Have your rules signed by the minor and the parent, in your presence. In this new year, if your barn rules aren’t up to par, schedule a refresher with your attorney. No nonsense and spelled out, rules can alleviate trouble later, especially when parents refuse to acknowledge their teens’ unacceptable behavior.
Rules in place also afford an opportunity to request compliance or modification in behavior before showing a client the door—you’ve worked hard to earn business and you don’t want to lose it. A parent-teen conference, if parents care enough, is a pro-active way to deal with the situation and shows you’re open to compromise.

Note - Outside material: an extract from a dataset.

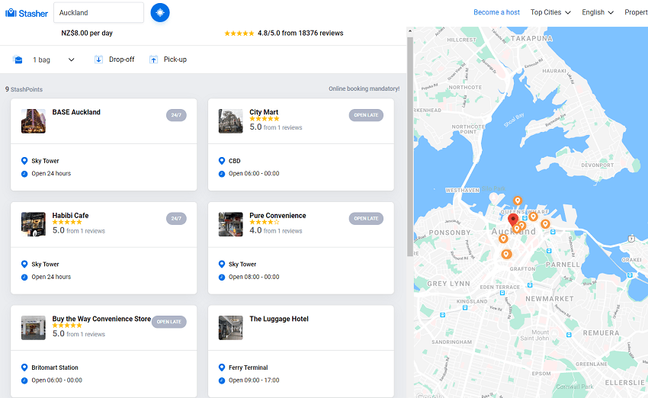Select The Luggage Hotel listing
The image size is (648, 398).
coord(279,319)
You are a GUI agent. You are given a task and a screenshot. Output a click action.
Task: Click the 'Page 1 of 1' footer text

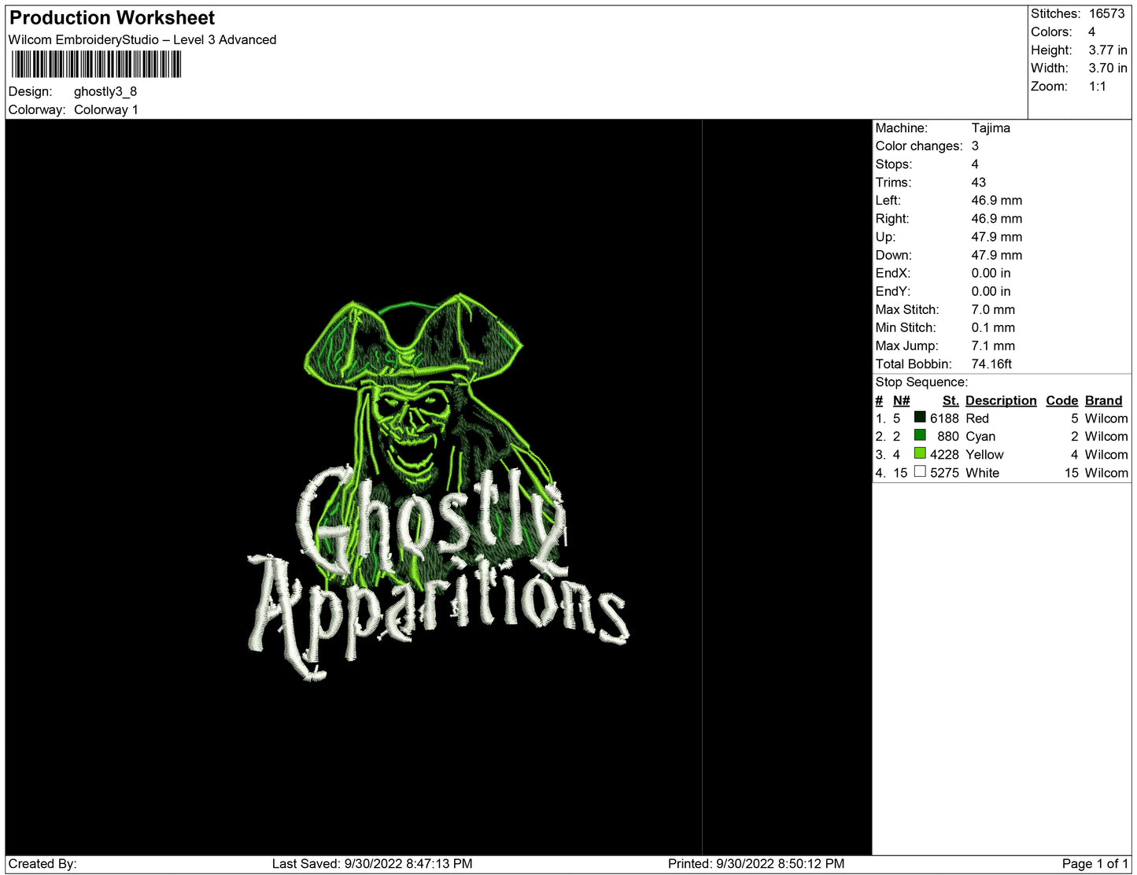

Everyone we spoke with agreed that when it came to the drama, open communication is key. While you can’t force everyone to get along, especially teens, you can encourage a certain amount of respect for one another at your barn. You certainly don’t want negative conversations transpiring among teen boarders, behind your back, when you’re not aware of a simmering situation about to explode. Make sure that you stay on top of potential “situations” before they become huge problems. Use your barn managers and other employees to report any potential problems and nip them in the bud by talking it out. If there is a conflict between two teenagers, pull them aside and have a chat—acknowledge their issue as you would an adult’s and ask them to resolve it as an adult would. Teenagers are eager to grow up, they just need a little guidance.
Your barn is a place to learn, to grow, to share and to form lasting bonds of friendship with animals and humans. A convivial barn atmosphere fosters no “special” treatment, but an overall positive vibe assuring that everyone can enjoy their time there—including you.